Materials and Methods

Primary human tumour material

Primary human colorectal tumour material was obtained from the AMC-AJCCII-90 cohort, 90 AJCC stage II colorectal cancer patients who underwent surgical resection at the Amsterdam Medical Center, The Netherlands, in the years 1997–2006 (AMC-AJCCII-90). The study is compliant with all relevant ethical regulations involving human participants, and was approved by the medical ethical committee of the AMC. Informed consent was obtained from all subjects.

In vivo experiments

The study is compliant with all relevant ethical regulations regarding animal research. All in vivo experiments of this study were approved by the Animal Experimentation Committee at the Academic Medical Center in Amsterdam (DEC103141) and performed according to national guidelines. Female nude (Hsd:Athymic Nude-Foxn1nu) mice (6-12 weeks old) were obtained from Envigo. NOD-scid IL2rγnull mice (NSG; NOD.Cg-Prkdcscid Il2rgtm1Wjl/SzJ) were bred in our facility. Animals were randomly assigned to experimental groups, no blinding was performed during these experiments. Animals were only excluded from analyses when no tumours appeared. Animal sample sizes were estimated on the basis of previous work1.
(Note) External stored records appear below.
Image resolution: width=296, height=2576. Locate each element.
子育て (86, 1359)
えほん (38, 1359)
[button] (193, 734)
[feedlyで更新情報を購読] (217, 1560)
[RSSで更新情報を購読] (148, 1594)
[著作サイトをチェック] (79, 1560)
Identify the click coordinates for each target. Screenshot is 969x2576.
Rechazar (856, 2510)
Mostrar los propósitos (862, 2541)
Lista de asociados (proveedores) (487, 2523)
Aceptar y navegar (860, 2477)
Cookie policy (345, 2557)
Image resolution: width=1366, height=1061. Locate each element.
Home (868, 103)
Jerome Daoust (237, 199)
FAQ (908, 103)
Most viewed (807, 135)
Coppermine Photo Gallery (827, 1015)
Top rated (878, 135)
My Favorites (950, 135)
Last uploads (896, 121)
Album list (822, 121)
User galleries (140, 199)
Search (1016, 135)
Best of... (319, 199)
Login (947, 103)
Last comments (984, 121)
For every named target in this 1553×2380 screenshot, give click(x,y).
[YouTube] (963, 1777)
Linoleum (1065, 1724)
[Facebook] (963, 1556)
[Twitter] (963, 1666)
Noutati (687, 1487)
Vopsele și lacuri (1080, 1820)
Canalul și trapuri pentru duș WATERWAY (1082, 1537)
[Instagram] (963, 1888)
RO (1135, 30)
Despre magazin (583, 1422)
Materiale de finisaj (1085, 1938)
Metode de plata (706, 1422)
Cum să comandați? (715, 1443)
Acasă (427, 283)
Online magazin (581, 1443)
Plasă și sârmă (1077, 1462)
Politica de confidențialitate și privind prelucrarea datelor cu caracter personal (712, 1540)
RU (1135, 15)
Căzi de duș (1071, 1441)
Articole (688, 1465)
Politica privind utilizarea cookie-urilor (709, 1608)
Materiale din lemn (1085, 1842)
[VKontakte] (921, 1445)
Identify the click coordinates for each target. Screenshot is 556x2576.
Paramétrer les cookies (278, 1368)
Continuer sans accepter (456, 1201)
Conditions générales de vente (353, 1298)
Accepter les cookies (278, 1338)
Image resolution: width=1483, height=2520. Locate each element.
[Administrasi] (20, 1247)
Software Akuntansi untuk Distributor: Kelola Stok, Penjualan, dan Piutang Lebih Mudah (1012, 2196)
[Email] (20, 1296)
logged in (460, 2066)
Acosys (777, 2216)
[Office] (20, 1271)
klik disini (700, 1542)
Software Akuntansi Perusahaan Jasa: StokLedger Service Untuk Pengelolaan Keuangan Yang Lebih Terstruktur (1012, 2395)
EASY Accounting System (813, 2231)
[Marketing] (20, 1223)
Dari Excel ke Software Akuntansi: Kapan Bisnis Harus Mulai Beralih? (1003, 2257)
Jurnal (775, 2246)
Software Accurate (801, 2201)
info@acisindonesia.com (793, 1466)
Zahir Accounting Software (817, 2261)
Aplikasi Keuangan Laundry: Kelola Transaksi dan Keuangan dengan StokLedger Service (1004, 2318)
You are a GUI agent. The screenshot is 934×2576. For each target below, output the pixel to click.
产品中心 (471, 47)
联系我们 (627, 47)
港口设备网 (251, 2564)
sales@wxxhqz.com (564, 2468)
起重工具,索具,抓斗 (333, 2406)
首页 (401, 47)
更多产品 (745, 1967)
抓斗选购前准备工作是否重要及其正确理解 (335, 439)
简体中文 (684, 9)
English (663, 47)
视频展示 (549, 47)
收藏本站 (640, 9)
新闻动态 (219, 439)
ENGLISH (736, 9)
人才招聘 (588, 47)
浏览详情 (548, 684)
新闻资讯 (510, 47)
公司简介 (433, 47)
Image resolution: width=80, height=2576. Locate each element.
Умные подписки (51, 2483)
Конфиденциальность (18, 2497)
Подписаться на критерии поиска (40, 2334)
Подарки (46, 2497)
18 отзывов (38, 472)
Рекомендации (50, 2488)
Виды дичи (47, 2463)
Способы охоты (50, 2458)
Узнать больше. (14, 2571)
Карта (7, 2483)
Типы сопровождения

Cell culture and constructs

Human primary colon cancer cultures were established as described previously13 and cultured as spheroids in polyHEMA (Poly(2-hydroxyethyl methacrylate, Sigma) coated flasks (Corning). Spheroid cultures expressing a TCF/LEF driven GFP reporter (TOP-GFP) for Wnt signalling were described previously19. Primary cell culture medium contains advanced DMEM/F12 (Life Technologies), supplemented with N-2 (Life Technologies), L-glutamine, glucose, HEPES, heparin, insulin, epidermal growth factor (EGF) and basic fibroblast growth factor (bFGF) as described previously13. Primary fibroblast cultures were established by mechanical disruption and digestion of fetal intestinal tissue using Liberase (Sigma), cells were filtered through a 70 µm filter and cultured in IMDM (Life Technologies) containing 10% FCS (Life Technologies). Cocultures of primary colon cancer cells and fibroblasts were performed in primary cell culture medium without EGF and FGF. HCT-15 (ATCC) and HT29 (Sanger) cells were cultured in DMEM (Life Technologies) supplemented with 10% FCS (Life Technologies). Spheroid cultures were lentivirally transduced with LV-indLS223 or pWPXLD-OPN and single cell cloned by single cell plating in 96-wells plates with SH800 cell sorter (Sony). For in vitro chemotherapy, cells were treated with either oxaliplatin (Sigma) or 5-Fluorouracil (5-FU) (Sigma) at the indicated concentrations. Cell lines have been authenticated by STR profiling and mutation analysis and were regularly tested for mycoplasma. pWPXLD-OPN was generated by cloning of human OPN-full length (OPN-FL) from pDEST-OPN-A (Addgene) into the pWPXLD lentiviral expression vector (Addgene) using the PmeI restriction site.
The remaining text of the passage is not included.